Enunciado A => Traduzca al inglés, por favor, esta oración del bloque de texto: "No existe, en efecto, ningún medio correcto, considerando el conjunto más o menos divergente de las concepciones actuales, que permita definir lo que es útil a los hombres."
Enunciado B =>
Indique si cada afirmación coincide con el bloque de texto, con sí o no y las palabras exactas del texto que lo deciden.
(i) Hay un medio correcto para definir lo que es útil a los hombres.
(ii) Se alude al honor y al deber combinándolos con el interés pecuniario.
(iii) Se recurre de modo justificado a principios situados más allá de lo útil y del placer.
Enunciado C =>
Responda según el bloque de texto:
(i) ¿De qué palabra depende el sentido de un debate por su valor fundamental?
(ii) ¿Qué se elude en esos debates, además de falsearse?
(iii) ¿Para qué se usa el Espíritu?

Bloque de texto =>

····················

1. Insuficiencia del principio clásico de utilidad
Cuando el sentido de un debate depende del valor fundamental de la palabra útil, es decir, siempre que se aborda una cuestión esencial relacionada con la vida de las sociedades humanas, sean cuales sean las personas que intervienen y las opiniones representadas, es posible afirmar que se falsea necesariamente el debate y se elude la cuestión fundamental. No existe, en efecto, ningún medio correcto, considerando el conjunto más o menos divergente de las concepciones actuales, que permita definir lo que es útil a los hombres. Esta laguna queda harto probada por el hecho de que es constantemente necesario recurrir, del modo más injustificable, a principios que se intentan situar más allá de lo útil y del placer. Se alude, hipócritamente, al honor y al deber combinándolos con el interés pecuniario y, sin hablar de Dios, el Espíritu se usa para enmascarar la confusión intelectual de aquellos que rehusan aceptar un sistema coherente.

····················

Extracto de datos =>

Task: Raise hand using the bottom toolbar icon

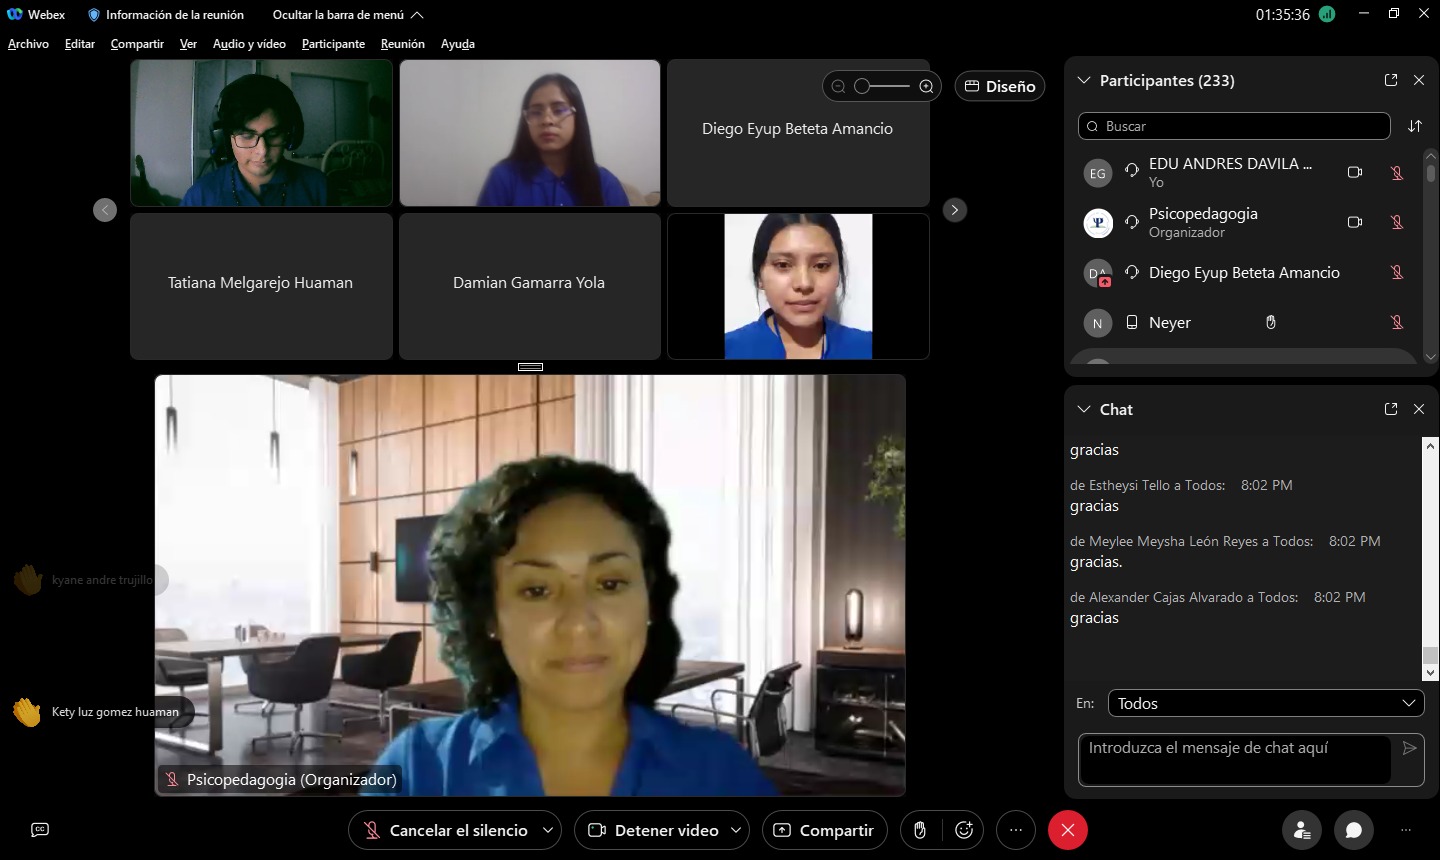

····················

Respuesta A => Indeed, there is no correct means, considering the more or less divergent set of current conceptions, that makes it possible to define what is useful to men.

Respuesta B =>
(i) No: "No existe, en efecto, ningún medio correcto"
(ii) Sí: "Se alude, hipócritamente, al honor y al deber combinándolos con el interés pecuniario"
(iii) No: "del modo más injustificable"

Respuesta C =>
(i) La palabra "útil".
(ii) La cuestión fundamental.
(iii) Para enmascarar la confusión intelectual de aquellos que rehúsan aceptar un sistema coherente.